Extrait du document:
==*==
Quant au risque d’une immigration non maîtrisée, rappelons que tout citoyen n’a droit qu’à l’héritage de son pays d’origine. L’immigration n’est donc pas spécifiquement encouragée par cette mesure. Cependant, des aménagements peuvent être envisagés, au prorata du temps de séjour d’un étranger en France, par exemple. Par contre, le principe du DU est exportable dans tous les pays et son montant évalué en fonction de la richesse nationale du pays. Il peut donc devenir facteur de développement, comme c’est le déjà le cas au Brésil.

Ainsi, le Dividende universel concrétise la reconnaissance de la valeur de la personne pour elle-même et la revalorisation sociale de l’acte de gratuité, qui aujourd’hui n’est pas comptabilisé dans le PIB, alors qu’il enrichit pourtant de façon mesurable l’ensemble de la société. Souhaitons donc que le débat de société suscité par la mise en œuvre d’une telle mesure, permette d’agréger un mouvement d’unité nationale que les seules mesures réformatrices – pourtant nécessaires – mises en œuvre depuis 2002, ne peuvent suffire à initier.
==*==
Données fournies:

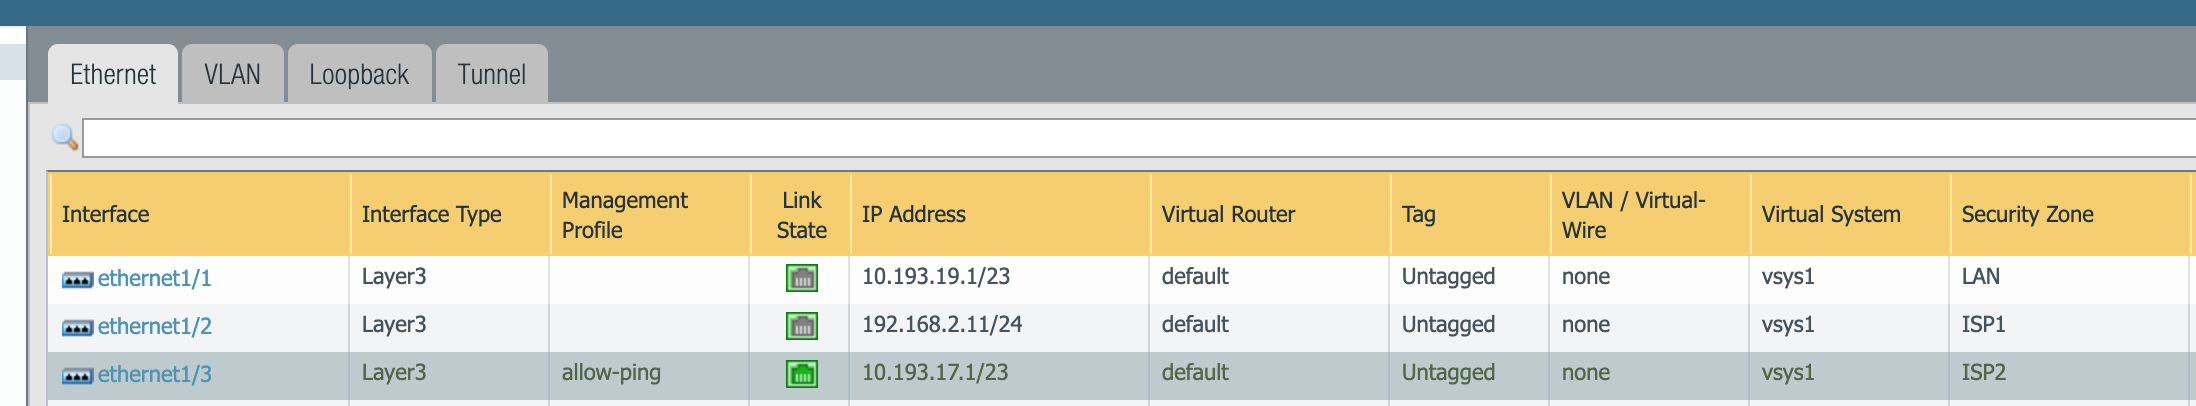Image resolution: width=2196 pixels, height=406 pixels.
Task: Click the ethernet1/3 interface icon
Action: pos(77,376)
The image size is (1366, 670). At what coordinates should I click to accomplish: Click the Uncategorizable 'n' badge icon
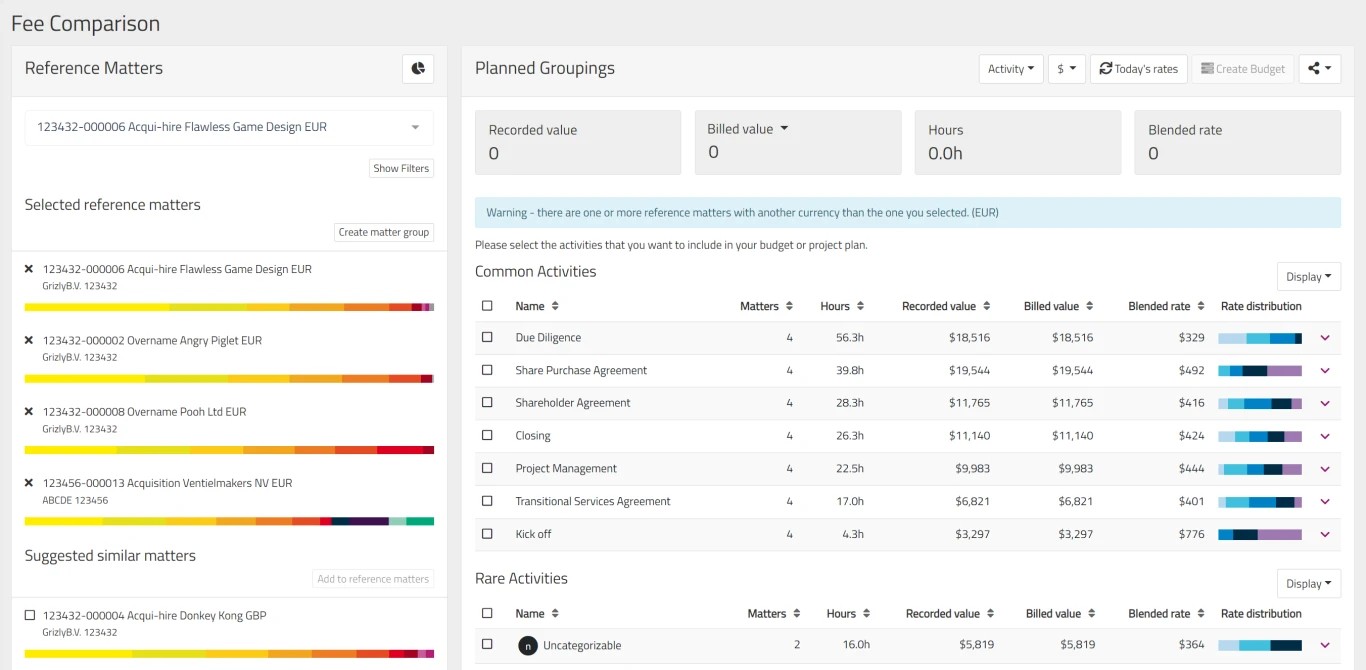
==*==
Liste des exercices:
A. Répondez aux questions suivantes d'après l'extrait sur le Dividende universel.
(i) À l'héritage de quel pays tout citoyen a-t-il droit ?
(ii) En fonction de quoi le montant du DU est-il évalué ?
(iii) Depuis quelle année les mesures réformatrices ont-elles été mises en œuvre ?
B. Reprenez l'extrait sur le Dividende universel à la suite de sa dernière phrase et poursuivez sa rédaction.
Les données n'interviennent pas dans ce travail.

Corrigé final:
A.
(i) Son pays d'origine.
(ii) La richesse nationale du pays.
(iii) 2002.

B.
PROPOSITION DE LOI

Article 1er

Avant le chapitre Ier du titre III du livre Ier du code de la sécurité sociale, il est inséré un article L. 130 ainsi rédigé :

« Art. L. 130. – Les mesures relatives à la création du Dividende universel sont mises en place. »

Article 2

Les charges qui pourraient résulter pour l’État de l’application de la présente loi sont compensées, à due concurrence, par le relèvement des droits sur les tabacs prévus par les articles 575 et 575 A du code général des impôts.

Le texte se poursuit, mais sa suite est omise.